**EXCERPTED PASSAGE**:
** start **
# I may have fixed my crashing!



## jinchoung (Sep 16, 2011)

So knock on wood but I haven't crashed in two days and that's unheard of for me.

Unfortunately,I did several things at once and it could have been any of them or all of them that fixed the problem but I have a hunch on what it was.

In order of what I did:

-set minimum clock to 1188 mhz.
-moved every app I could to sd card
-set io scheduler to deadline

I think it was the sd card transfer that did it though. After I did that, I clicked min cpu to192 and still no crash. Currently, I'm running min clock at 540 for smoothness but crash free.

So for people who have been crashing, has your os drive been full? I've got 900 mb free now.

For people who have been crash free, have you been conscientious in maintaining space on os drive?

Can't imagine that setting clock to 1188 briefly could have pried something loose and fixed a problem that persists even as i clock back down... ?

Any way see if it works for you is you're a crasher. I used free app app2sd to move apps and also to gauge disk space.

Luck.

Jin


----------



## tekrhino (Aug 12, 2011)

A couple of questions:

What ROM are you running?
Do you have more than 50 apps on your SD card?
If so did you get the SD Card removed notification?

I haven't moved my apps to the SD because the last time I did I got the SD card removed error "Notification" and that was due to the fact that I had more than 50 apps moved over to the SD Card. This is a known issue and there is a fix.

But if you say you have more than 50 apps on your SD card then the problem may have been corrected.


----------



## jinchoung (Sep 16, 2011)

hi.

no i do not have more than 50 apps and so i've never had that issue. i'm running an official nightly build a few weeks old at this point.

are you experiencing crashes currently?

jin


----------



## nevertells (Oct 29, 2011)

jinchoung said:


> hi.
> 
> no i do not have more than 50 apps and so i've never had that issue. i'm running an official nightly build a few weeks old at this point.
> 
> ...


I honestly think that your crashing problem is not the number of apps you have installed on internal memory and that moving them to the SD card is the fix. When I install a new nightly and delete both caches, when Android initializes the all my apps, the count is 128 and I have never had any random crashes and never moved any apps to the SD card. Remember too, when you do hit the 50 app limit on the SD card, it is going to unmount and cause you all kinds of problems.


----------



## jinchoung (Sep 16, 2011)

nevertells said:


> I honestly think that your crashing problem is not the number of apps you have installed on internal memory and that moving them to the SD card is the fix. When I install a new nightly and delete both caches, when Android initializes the all my apps, the count is 128 and I have never had any random crashes and never moved any apps to the SD card.


right but there are a lot of people who simply never have crashes period.

there is some mysterious thing that causes some people to run cm ics without issue while the experience with others is constant crashes - despite a clean install, despite clearing cashes, etc.
** end **
**WRITTEN REQUEST 1**:
List the three changes jinchoung made, in order, in the forum thread about fixing crashes.
**WRITTEN REQUEST 2**:
Continue the forum thread about fixing crashes from the point where it stops.

**SUPPLIED MATERIAL**:
** start **
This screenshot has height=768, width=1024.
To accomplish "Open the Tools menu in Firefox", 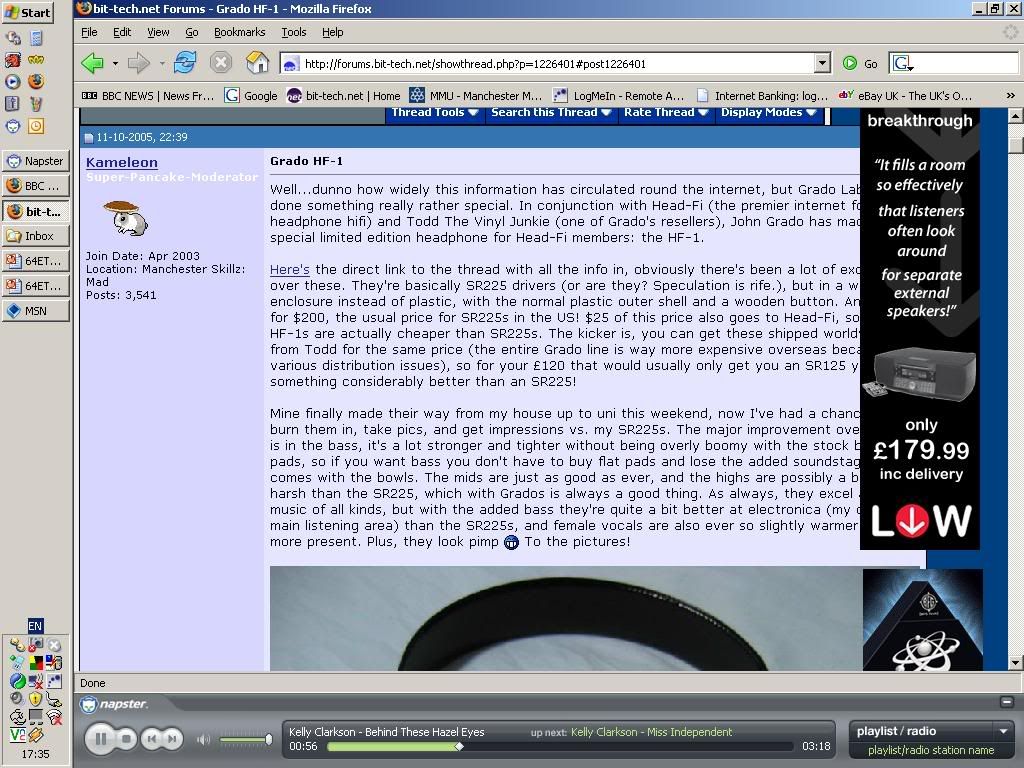I will click(293, 32).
** end **
**WRITTEN RESPONSE 1**:
1. Set the minimum clock to 1188 MHz.
2. Moved every app possible to the SD card.
3. Set the IO scheduler to deadline.

**WRITTEN RESPONSE 2**:
i'd love for the devs to really get on it to figure out PRECISELY why... make a tool to really find out what is different with the crashers' touchpad and/or an app that logs just what the touchpad does before it goes tits up.

but until that happens, i can only go with guesswork and what's happened for me. and for me, one or all of the above (making min clock 1188 mhz briefly, moving a bunch of apps to sd card and changing the i/o scheduler to deadline) seemed to do the trick.

jin


----------



## nevertells (Oct 29, 2011)

jinchoung said:


> right but there are a lot of people who simply never have crashes period.
> 
> there is some mysterious thing that causes some people to run cm ics without issue while the experience with others is constant crashes - despite a clean install, despite clearing cashes, etc.
> 
> ...


I think you would find that the number experiencing the crashes is in the minority. And you are right about the crashing affecting some and not others. It's been that way with other issues like wifi, screen sensitivity, and much more. My only issue was wifi for a while. And like you said, you did several things at once, so knowing exactly what fixed your issue is unclear. I guess as long as it is stable right now, that is what you are shooting for.

I didn't mention before, I have my min freq set to 192 and max at 1512, govenor set to ondemand. I have never run across I/O scheduler in settings, so can't help you with that.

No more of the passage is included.